Breakdown Screen Printing Party

Breakdown screen printing has been around in the surface design world for a while now. I have discussed it on my personal blog but thought everyone here might be interested in the process too. My local group got together yesterday for another session of breakdown screen printing.

Print Paste Powder

What you need to start is some print paste. Essentially, you use this to thicken fiber reactive dyes and you screen print with the thickened dyes. It only takes about a quarter cup of print paste powder to add to 2 cups of water. We used 4 cups of print paste for our “party”.

Making Print Paste

You can just stir the print paste into the water but it works really well if you use a blender because otherwise it gets lumpy. As Lyn told me, you don’t want to use the same blender that you make milkshakes in – use a blender that is just used for the studio.

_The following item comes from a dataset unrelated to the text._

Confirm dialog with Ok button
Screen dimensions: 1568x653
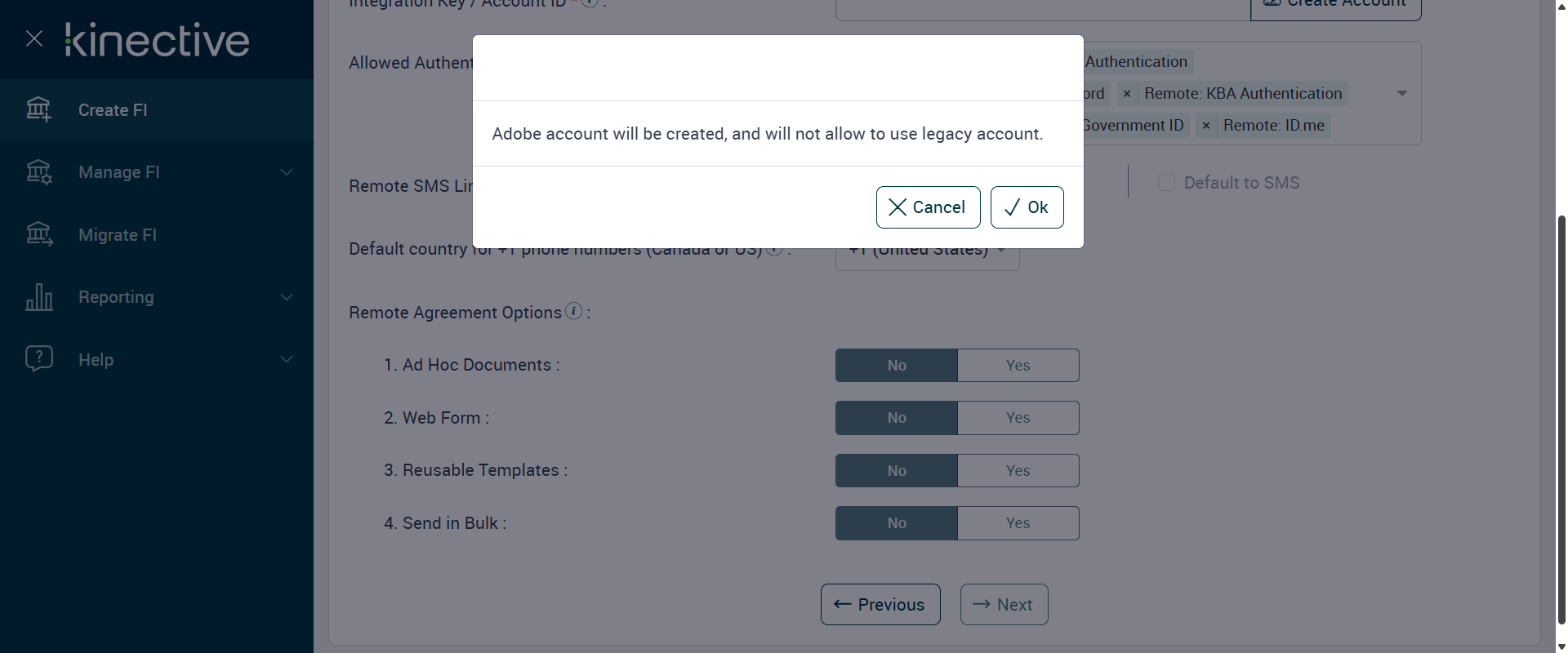pos(1027,207)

Black Dye Added to Print Paste

Then you add dye powder to the print paste. This one has black dye in it. Then you squeegee some thickened dye on to the screen while you have the screen on something textured. You can use things like bubble wrap, texture plates or anything relatively flat that will press against the screen and give it different textures.

Screen with Dried Black Print Paste

This is one of the screens where I used the black dye over texture plates. The textured part that sticks up a bit, keeps the thickened dye from filling that part of the screen.

Close Up Dye Texture

So you get a textured screen that looks like this. Then you let the screen dry completely. I always do this step about a week ahead of time.

Carole and Louise

Here is Carole and Louise getting ready to print a screen. You can use clear print paste (with soda ash added) or you can use a colored print paste where you have added dye. The dried dye in the screen starts breaking down as you apply the print paste and you never know how it will turn out.

Screening with Print Paste

Louise is adding clear print paste and a little bit of blue print paste. She is using a squeegee to force it through the screen.

Louise's Screen

Using the fiber reactive dyes, you can print on cotton fabric or silk. The added soda ash causes the dye to set in the fabric. This screen that Louise is using is one she made using strips of Pellon Vinyl Fuse Matte. She fused the strips to the organza and then added green print paste to the screen.

Louise's Screen on Paper

This is one of my sketchbook pages that I printed with Louise’s screen.

Black Dyed Screen with Circles

Here is another screen that has black dye.

Circles Breakdown Screened

And the resulting print on yellow fabric. Each print is different from the next one as the dried print paste continues to break down. Bunny printed this one.

Breakdown Print on Paper

 

Here’s a sketchbook page printed from the same screen.

 

 

Embroidery Hoop with Organza

This is a screen that I made from a 6″ embroidery hoop, nylon organza and duct tape.

Circle Breakdowns

This is the print from the circle screen above. I used a fabric that was already dyed and clear print paste with this one.

Black and Green Dyed Screen

Here’s another screen that I mixed black and green dye and let it dry.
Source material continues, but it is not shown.